La fiesta del Mundial 2026 es uno de los grandes acontecimientos a nivel internacional. Junto con Estados Unidos y Canadá, México es una de las tres sedes en las que se juegan los 104 partidos que integran la gran fiesta del soccer, que conjunta una estrategia comercial y logística de la Federación Internacional de Futbol (FIFA) y los gobiernos que alojan el evento.

Ya desde el 2018, el entonces presidente, Enrique Peña Nieto, anunció con júbilo que México albergaría en el 2026 la gran celebración al deporte del balompié. Con ánimo, aplaudió que la FIFA considerara al país como parte de la sede norteamericana compartida con nuestros vecinos del norte.

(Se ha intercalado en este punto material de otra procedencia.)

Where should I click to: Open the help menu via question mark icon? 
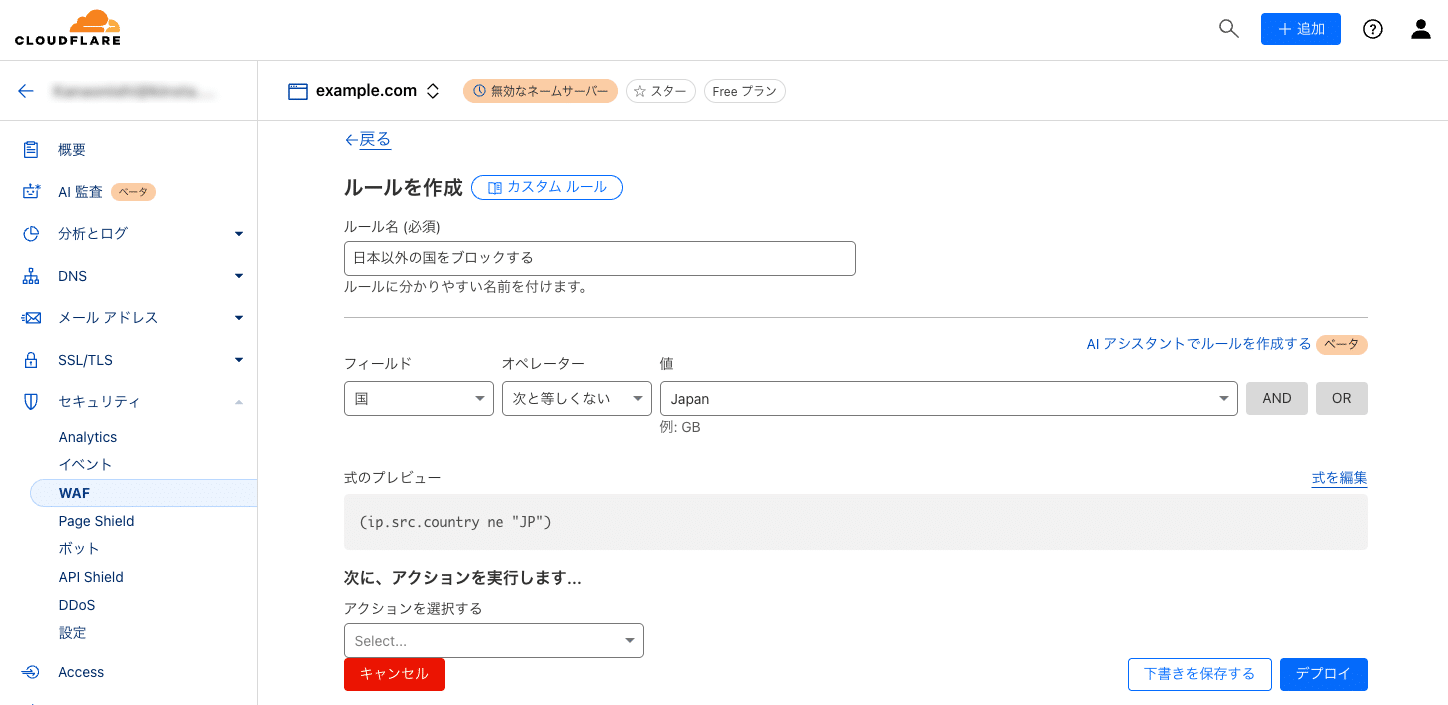coord(1372,28)
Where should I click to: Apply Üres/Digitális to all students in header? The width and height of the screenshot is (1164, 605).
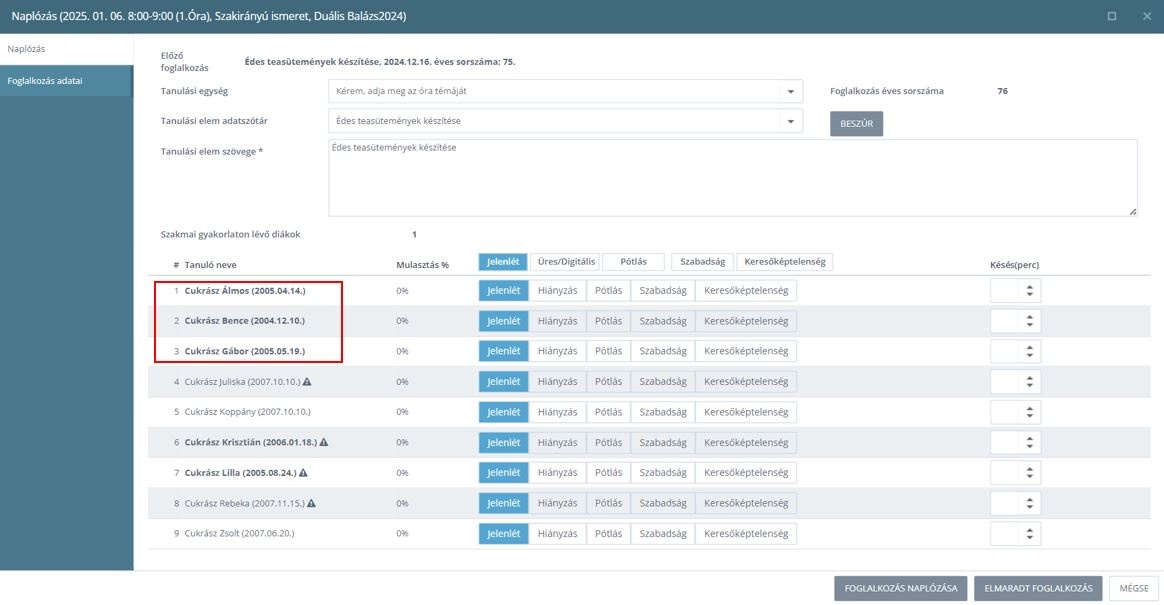[x=566, y=261]
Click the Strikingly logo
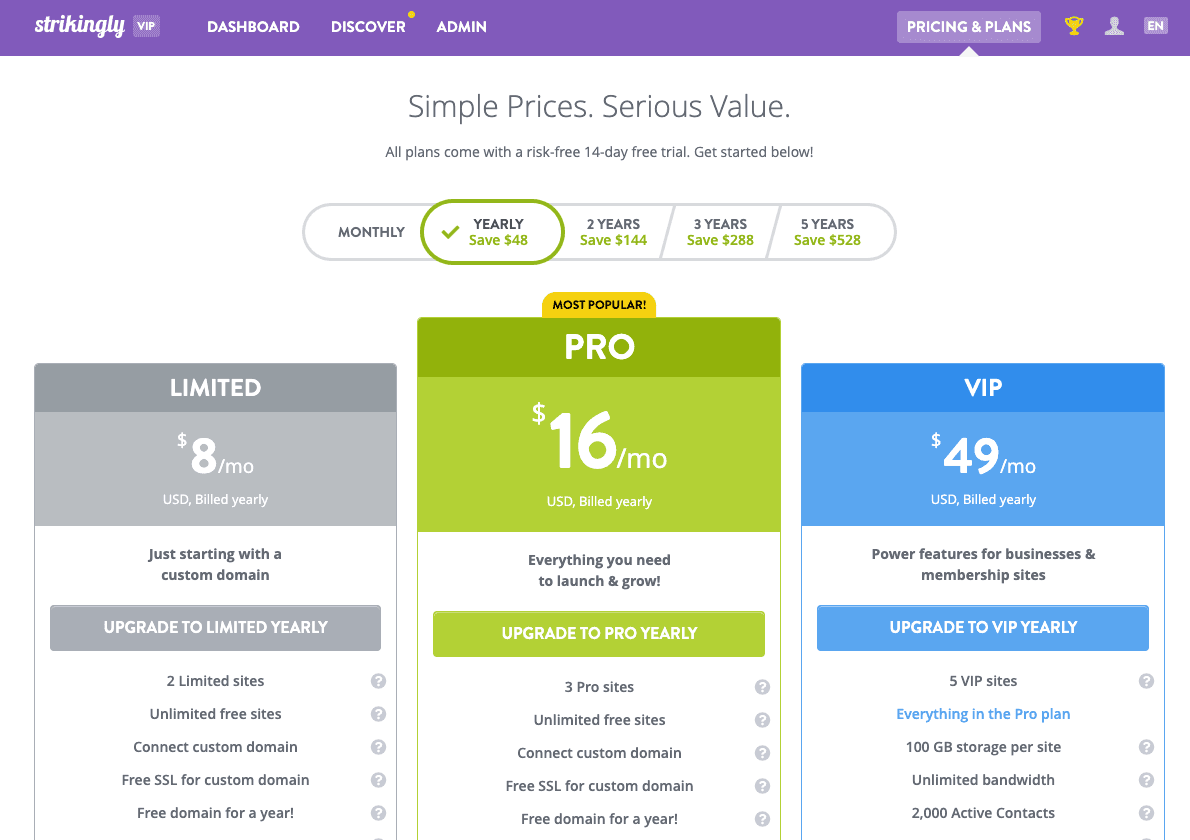 click(79, 27)
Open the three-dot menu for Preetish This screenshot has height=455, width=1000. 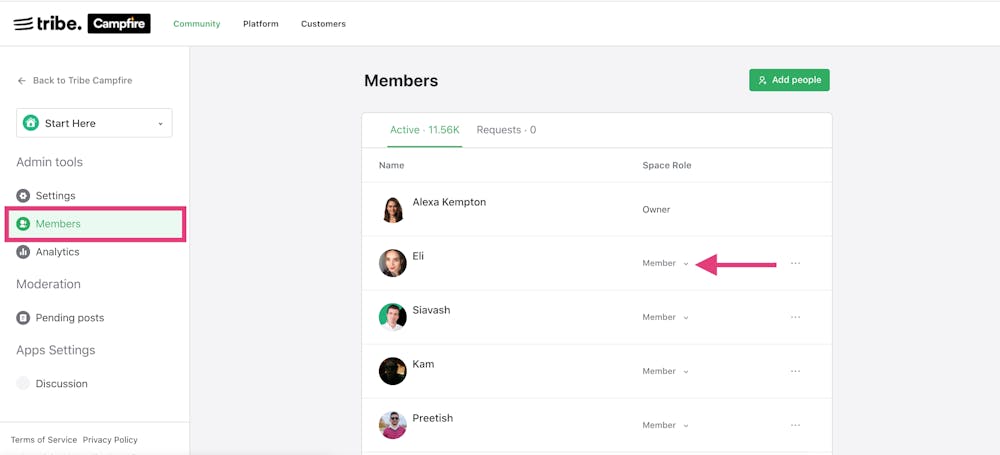click(795, 426)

Sin embargo, la llegada del gobierno de la Cuarta Transformación sacudió con fuerza a México. En el mismo año en que la FIFA le dio a México el ‘mando’ de la organización local, el expresidente Andrés Manuel López Obrador llegó con otras prioridades: obras faraónicas, reformas constitucionales y la reorganización de la administración pública marcaron una agenda que, poco a poco, enterró el tema mundialista.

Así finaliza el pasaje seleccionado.